WI-38 and MRC-5 are embryonic lung cell lines derived nearly 35 years ago from two post-mortem fetuses. They have been maintained in laboratory conditions since, self-replicating and producing more embryonic lung cells that can be used for research and other scientific purposes. These cells cannot develop into a human organism and have no potential for human life. Furthermore, no additional tissue from post-mortem fetuses is required for their existence.

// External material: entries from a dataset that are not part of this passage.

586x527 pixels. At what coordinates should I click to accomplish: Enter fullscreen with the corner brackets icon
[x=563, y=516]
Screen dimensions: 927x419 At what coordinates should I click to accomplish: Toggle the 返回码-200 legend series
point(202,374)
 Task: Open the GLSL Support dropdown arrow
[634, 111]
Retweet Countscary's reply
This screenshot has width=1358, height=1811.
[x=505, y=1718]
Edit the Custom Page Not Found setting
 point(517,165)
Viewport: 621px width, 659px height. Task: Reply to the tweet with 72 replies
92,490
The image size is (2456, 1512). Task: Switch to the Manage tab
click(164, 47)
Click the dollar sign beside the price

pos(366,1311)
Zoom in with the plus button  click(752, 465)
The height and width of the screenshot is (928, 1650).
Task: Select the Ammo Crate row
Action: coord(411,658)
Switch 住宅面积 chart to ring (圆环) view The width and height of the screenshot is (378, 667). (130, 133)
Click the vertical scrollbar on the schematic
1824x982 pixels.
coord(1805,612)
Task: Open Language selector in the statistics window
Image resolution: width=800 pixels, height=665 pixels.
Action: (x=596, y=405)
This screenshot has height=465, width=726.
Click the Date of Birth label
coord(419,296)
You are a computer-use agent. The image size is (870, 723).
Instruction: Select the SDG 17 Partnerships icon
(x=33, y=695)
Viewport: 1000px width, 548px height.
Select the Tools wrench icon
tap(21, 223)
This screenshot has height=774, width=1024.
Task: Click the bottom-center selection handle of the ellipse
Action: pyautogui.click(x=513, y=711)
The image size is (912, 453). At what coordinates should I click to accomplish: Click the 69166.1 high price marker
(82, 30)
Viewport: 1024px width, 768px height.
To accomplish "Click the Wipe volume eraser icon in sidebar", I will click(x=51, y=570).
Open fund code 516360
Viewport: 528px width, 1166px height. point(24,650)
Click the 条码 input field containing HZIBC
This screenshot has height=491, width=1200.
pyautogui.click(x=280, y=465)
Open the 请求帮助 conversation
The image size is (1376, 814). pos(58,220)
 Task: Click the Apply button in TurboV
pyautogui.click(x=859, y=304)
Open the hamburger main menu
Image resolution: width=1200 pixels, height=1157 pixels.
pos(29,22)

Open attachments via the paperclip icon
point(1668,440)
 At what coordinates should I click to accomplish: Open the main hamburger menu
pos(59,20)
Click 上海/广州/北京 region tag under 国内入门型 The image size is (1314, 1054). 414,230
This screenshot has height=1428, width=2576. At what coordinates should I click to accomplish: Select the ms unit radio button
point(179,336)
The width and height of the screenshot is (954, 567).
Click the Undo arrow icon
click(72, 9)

One of the uses of these cell lines is to provide an environment for virus replication. The Oka/Merck strain of live attenuated varicella virus is one of the viruses that require this environment to grow. Some controversy has arisen due to the ideas that the vaccine contains components of or has required the use of an aborted fetus, which violates the ethics and beliefs of many who oppose the use of aborted fetuses in medical research. While the cell line provides the environment in which the virus is grown and subsequently isolated from, theoretically, the vaccine itself is free from extraneous biological agents. Nevertheless, Merck & Co., Inc.'s M-M-R®II, ZOSTAVAX® and VARIVAX® vaccine descriptions state that "residual components of MRC-5 cells including DNA and protein" are present in the vaccine. Also, the use of the WI-38 and MRC-5 cell lines for growing the varicella virus is controversial because these human embryonic lung cells were derived from aborted fetuses. Due to beliefs concerning the use of human embryonic fetal tissue in medical research, some individuals are opposed to using the varicella vaccine.